Why spam opt-out lists won’t work24 Jan 2006
I was reading about a technique to discourage spammers: let an organised mob fill in thousands of fake submissions so that there is no way telling how to distinguish them from real responses. They targeted a known spammer, Alex Polyakov, currently #8 in Spamhaus top 10 and he did feel the pain.
During the 13-minute call, Polyakov claims that his “interest is only to make honest dollars.” As a peace offering, Polyakov proposes to create a global opt-out list, “the anti list of all anti lists.” Polyakov says he has no interest in sending spam to people who don’t want to receive it, and he guarantees that he will persuade all his spam-business associates to clean their mailing lists.
from Spamkings blog via digg.com
Let’s consider such a global opt-out list:
DISTRIBUTED OPT-OUT LIST
- let’s say it would be something like 1 million addresses (just a ballpark figure). All in lower case, with no funny characters.
- In order to make sure the list is not used as a spamming list itself (since these guys are not known for playing by the rules), it should be communicated not as email addresses, but as a list of hashes (e.g. MD5/SHA-1) of email addresses. (Which means you cannot get back the email addresses from the hash)
- SHA-1 is 160 bits or 20 bytes per address. MD5 is 128 bits or 16 bytes per address. MD5 is less secure but for this purpose, who cares (false positives are not a big issue).
- The size of the list would be 16 bytes x 1 million = 16MB, which is manageable for daily/weekly updates.
- One could accept domain wildcards (*@example.com) but since Hotmail, Yahoo, Gmail … would want to add a wildcard for their users, this would kill the spammers’ lists so no one would use it. Plus, some people might object to the fact that they are not kept up-to-date with the latest Ci@lis/Vi@gr@ prices.
- Let’s say a spammer would use a 100-million addresses target list. This means 100 million emails of something like 30 bytes on average (high estimate, I know). So he would need to calculate the MD5 for 100.000.000 x 30 bytes or 3GB. Looking at some MD5 throughput stats (20MB/s) this is a matter of minutes, not hours.
- Then the spammer has to remove all addresses that feature in the opt-out list. This can easily be done as a merge of 2 sorted lists. The overhead is negligible.
- If the opt-out list grows to 100 mio addresses, and the size to 1.6 GB, download is still done in less than 1 hour over ADSL.

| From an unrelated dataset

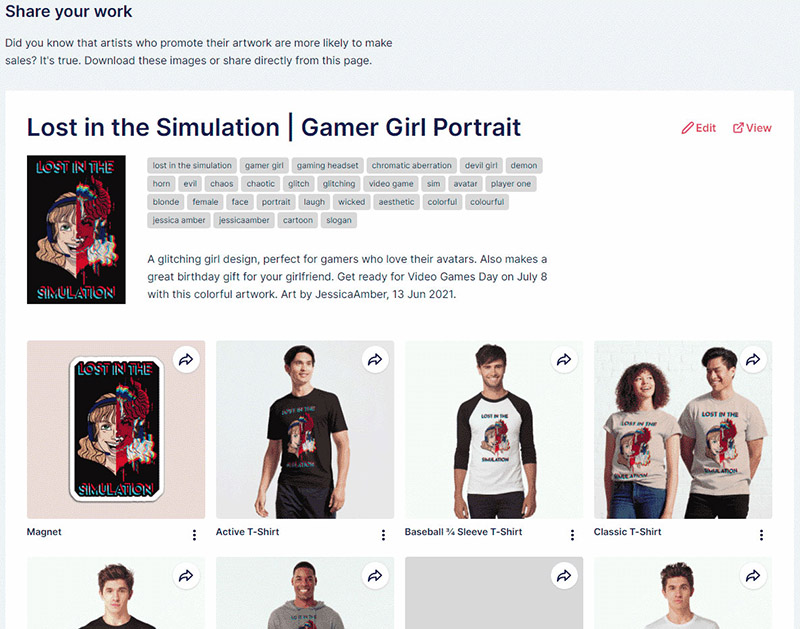
Task: Open the Lost in the Simulation artwork thumbnail
Action: tap(76, 230)
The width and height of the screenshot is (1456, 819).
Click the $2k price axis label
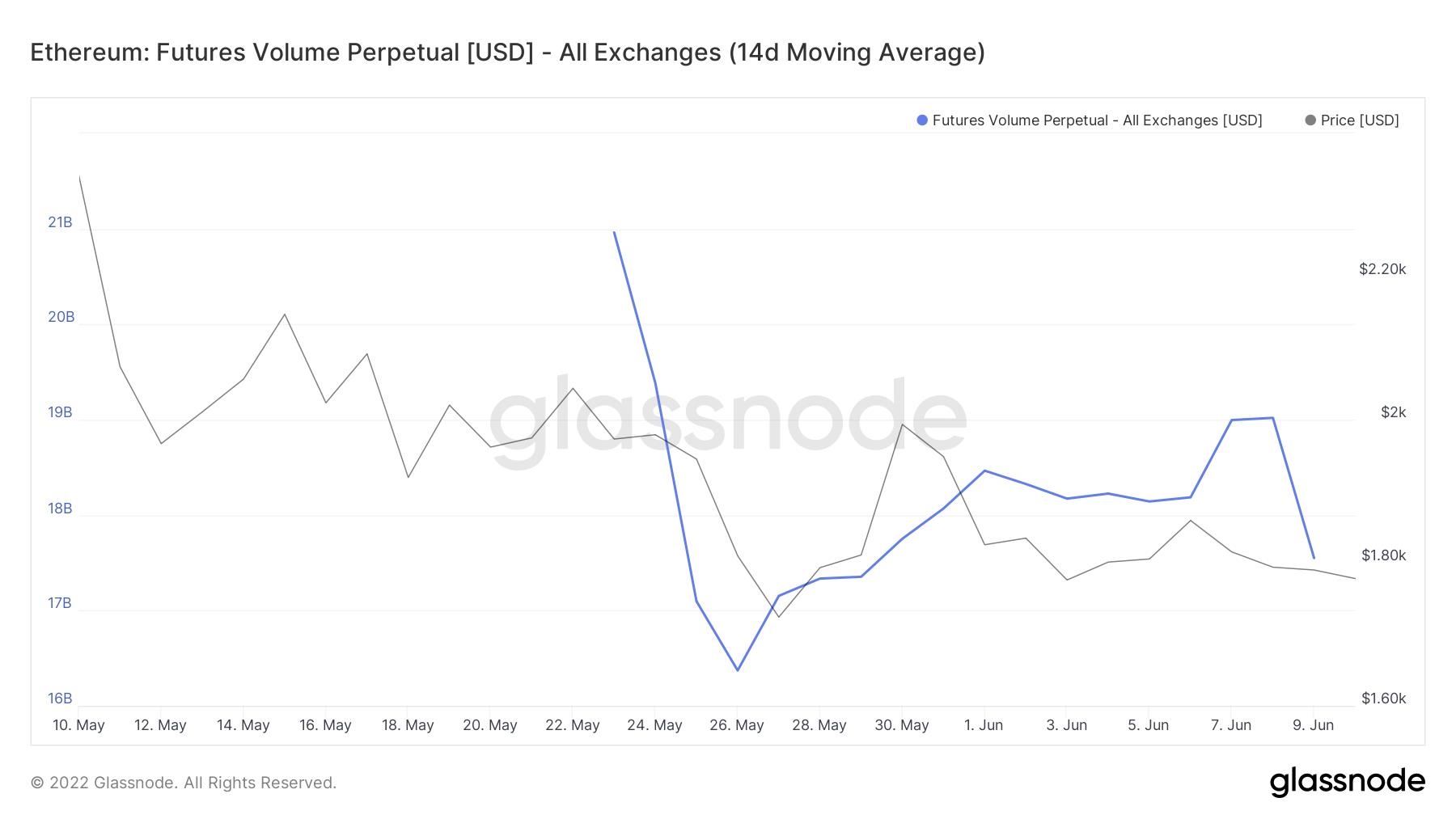[x=1393, y=412]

- HOWEVER: dictionary attack! I am ruthless spammer and I just got a list of 1 million hashes? Mmm … I could create a dictionary of probable email addresses and see if they actually exist! An email consist of the letters [a-z], numbers [0-9] and the characters [-._] before the ‘@’ sign. So all combinations up to 10 chars are around 40^10 (gross simplification, I know) or 10^16, and if I filter out the incorrect ones (44444444444@) and use the billion most probable ones (e.g. “jill.jackson@” is more probable than “a77..-_-8@”), combined with the postfixes hotmail.com, yahoo.com, comcast.com, … I could probably find some addresses of notorious anti-spammers, send them loads of email and destroy the credibility of the opt-out list immediately.
EMAIL SERVICE PROVIDER
- someone that sends email on behalf of spammers, that always uses the opt-out list, and that because of this admirable behaviour gets treated more leniently by anti-spam software.
- Advantage: the opt-out list never has to be sent to spammers, and no mails go to the opt-outers.
- Disadvantage: ain’t never gonna happen. Spammers would have to pay for this service and they won’t, the service would have to be operated by a trusted 3rd party but who would want to do that?
The American Direct Marketing Association (DMA) has the e-Mail Preference Service (e-MPS), the Belgian Direct Marketing Association has the Robinson-list. As I recall from my Direct Marketing days, the Robinson list was always used to clean up addresses.
But getting the emailers in the DMA to use a global opt-out list will only help very little. They’re not the real problem. The real problem are the Russian/American vilains on the Spamhaus top 10.
I would have to agree with Spamhaus:
- For-a-fee Address Remove Lists are operated by conmen.
- No legitimate marketing firm sends Unsolicited Bulk Email in the first place.
- Can you imagine spammers doing this?
- All spammers believe their junk is different from the junk other spammers send.